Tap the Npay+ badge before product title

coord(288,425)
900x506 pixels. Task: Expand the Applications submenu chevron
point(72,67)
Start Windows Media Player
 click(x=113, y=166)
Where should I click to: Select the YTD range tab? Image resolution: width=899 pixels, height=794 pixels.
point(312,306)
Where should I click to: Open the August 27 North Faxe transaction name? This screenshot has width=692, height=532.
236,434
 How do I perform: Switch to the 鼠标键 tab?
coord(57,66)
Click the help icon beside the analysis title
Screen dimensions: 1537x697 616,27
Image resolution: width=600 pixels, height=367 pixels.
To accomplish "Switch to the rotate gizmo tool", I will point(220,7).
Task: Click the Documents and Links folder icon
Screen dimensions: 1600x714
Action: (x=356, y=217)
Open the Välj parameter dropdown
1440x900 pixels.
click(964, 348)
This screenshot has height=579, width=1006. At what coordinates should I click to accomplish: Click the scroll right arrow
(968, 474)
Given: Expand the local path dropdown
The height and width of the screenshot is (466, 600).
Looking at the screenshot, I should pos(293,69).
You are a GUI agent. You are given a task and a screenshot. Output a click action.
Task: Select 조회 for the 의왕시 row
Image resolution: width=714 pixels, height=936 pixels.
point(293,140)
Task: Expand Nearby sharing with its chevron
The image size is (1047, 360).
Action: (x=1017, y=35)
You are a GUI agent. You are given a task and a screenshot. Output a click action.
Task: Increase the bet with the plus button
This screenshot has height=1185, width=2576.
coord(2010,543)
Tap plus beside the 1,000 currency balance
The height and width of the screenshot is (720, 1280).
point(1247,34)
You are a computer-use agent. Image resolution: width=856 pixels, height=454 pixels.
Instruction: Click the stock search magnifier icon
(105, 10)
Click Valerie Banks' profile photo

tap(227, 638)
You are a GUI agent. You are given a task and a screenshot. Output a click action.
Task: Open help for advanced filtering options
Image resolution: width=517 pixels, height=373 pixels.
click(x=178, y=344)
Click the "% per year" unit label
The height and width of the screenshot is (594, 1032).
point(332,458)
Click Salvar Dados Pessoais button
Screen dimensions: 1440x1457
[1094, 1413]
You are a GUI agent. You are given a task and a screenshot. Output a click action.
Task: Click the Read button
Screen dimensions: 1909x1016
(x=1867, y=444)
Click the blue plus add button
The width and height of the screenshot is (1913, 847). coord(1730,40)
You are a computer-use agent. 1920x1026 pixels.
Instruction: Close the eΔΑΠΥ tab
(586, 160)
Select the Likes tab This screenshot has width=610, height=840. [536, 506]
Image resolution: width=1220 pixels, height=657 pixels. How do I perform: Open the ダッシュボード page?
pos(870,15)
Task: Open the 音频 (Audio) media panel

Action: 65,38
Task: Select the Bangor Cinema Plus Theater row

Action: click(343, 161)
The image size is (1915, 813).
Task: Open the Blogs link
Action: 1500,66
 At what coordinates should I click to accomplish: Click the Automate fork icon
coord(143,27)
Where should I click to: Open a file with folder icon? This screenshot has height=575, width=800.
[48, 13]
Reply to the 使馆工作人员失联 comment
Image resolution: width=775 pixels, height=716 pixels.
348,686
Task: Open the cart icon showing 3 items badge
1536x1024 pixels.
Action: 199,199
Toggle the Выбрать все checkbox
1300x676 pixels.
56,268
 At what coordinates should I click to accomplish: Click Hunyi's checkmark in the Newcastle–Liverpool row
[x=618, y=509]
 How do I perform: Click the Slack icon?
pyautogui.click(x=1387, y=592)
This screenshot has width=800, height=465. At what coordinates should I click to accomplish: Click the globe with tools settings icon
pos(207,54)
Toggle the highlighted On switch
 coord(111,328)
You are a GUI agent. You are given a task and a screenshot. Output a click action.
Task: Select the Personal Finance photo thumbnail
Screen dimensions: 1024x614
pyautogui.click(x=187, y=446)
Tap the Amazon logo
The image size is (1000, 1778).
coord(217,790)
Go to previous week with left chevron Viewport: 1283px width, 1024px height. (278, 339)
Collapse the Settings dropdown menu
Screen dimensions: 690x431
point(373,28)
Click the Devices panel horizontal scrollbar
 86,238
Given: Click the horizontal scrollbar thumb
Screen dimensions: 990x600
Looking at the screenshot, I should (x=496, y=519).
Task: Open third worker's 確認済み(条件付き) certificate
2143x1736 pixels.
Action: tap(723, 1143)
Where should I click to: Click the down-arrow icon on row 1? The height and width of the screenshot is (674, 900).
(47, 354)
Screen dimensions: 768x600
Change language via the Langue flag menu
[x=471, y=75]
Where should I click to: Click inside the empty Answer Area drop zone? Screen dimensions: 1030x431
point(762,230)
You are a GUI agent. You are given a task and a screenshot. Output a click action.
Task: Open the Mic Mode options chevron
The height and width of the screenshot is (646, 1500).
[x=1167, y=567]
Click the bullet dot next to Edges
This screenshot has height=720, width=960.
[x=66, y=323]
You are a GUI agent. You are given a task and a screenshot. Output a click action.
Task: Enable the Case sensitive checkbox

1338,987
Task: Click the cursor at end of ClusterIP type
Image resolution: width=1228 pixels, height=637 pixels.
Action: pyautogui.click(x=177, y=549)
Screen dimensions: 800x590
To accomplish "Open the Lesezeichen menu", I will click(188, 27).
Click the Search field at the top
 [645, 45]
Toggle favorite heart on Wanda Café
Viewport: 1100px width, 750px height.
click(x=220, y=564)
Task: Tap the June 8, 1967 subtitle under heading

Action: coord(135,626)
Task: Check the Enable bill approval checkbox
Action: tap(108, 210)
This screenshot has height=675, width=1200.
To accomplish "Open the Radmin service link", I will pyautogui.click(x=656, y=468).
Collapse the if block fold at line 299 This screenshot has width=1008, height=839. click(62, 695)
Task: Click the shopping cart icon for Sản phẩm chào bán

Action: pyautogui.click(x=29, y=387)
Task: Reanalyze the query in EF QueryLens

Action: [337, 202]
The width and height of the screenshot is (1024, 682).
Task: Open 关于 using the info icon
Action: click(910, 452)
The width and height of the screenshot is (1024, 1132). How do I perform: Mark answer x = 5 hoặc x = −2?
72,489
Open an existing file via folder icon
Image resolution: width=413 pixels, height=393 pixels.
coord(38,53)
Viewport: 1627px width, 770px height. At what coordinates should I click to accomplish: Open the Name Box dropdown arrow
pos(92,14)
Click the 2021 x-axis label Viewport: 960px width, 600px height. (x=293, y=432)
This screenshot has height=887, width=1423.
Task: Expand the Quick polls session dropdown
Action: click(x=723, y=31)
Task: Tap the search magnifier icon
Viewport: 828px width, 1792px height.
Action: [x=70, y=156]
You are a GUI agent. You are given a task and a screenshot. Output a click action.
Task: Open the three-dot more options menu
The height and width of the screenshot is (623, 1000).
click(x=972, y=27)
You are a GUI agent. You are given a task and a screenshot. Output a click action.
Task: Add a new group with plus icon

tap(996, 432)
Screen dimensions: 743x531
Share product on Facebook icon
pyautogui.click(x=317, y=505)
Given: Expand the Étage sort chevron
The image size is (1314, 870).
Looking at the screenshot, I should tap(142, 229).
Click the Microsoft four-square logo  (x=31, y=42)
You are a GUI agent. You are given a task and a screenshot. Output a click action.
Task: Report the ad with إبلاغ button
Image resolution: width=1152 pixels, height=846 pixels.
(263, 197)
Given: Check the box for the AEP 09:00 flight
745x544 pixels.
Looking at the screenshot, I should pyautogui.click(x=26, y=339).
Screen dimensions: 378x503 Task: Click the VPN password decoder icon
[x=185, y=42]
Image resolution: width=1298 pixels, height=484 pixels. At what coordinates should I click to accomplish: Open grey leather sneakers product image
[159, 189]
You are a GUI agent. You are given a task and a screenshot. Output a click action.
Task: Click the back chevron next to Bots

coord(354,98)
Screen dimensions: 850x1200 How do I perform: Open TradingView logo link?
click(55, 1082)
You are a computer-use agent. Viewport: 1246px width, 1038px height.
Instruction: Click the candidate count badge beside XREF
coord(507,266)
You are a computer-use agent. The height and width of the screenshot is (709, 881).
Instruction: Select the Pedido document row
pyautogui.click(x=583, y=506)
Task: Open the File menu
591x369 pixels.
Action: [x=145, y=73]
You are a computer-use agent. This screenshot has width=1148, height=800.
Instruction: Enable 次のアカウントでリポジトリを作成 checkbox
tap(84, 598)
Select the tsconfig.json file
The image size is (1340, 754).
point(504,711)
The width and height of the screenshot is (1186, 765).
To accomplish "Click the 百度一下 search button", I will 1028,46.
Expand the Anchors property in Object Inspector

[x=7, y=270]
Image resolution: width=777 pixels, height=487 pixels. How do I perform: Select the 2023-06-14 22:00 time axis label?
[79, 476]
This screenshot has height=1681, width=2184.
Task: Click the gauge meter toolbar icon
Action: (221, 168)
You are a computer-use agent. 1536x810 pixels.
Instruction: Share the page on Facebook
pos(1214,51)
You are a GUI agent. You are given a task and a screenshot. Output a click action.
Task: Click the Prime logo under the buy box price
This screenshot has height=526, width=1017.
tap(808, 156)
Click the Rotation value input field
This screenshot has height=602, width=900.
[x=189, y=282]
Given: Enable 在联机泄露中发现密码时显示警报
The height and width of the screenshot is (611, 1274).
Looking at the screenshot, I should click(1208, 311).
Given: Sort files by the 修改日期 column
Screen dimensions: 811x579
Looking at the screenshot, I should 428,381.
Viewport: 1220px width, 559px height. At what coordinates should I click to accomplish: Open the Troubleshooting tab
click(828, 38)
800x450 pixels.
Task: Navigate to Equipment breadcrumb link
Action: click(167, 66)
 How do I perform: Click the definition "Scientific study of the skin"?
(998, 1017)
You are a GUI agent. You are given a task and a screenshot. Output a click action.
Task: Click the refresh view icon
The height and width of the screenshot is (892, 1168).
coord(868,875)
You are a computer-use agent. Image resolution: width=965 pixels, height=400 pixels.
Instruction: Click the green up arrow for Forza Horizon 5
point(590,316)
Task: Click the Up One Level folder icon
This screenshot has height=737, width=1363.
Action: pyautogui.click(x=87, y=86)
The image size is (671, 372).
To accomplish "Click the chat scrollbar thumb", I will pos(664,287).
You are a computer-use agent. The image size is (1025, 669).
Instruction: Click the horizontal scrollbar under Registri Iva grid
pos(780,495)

▬▬▬▬▬▬▬▬▬▬

## What you will do
Please determine how many lines of the records above contain "options", and state that number only.

## Reply
3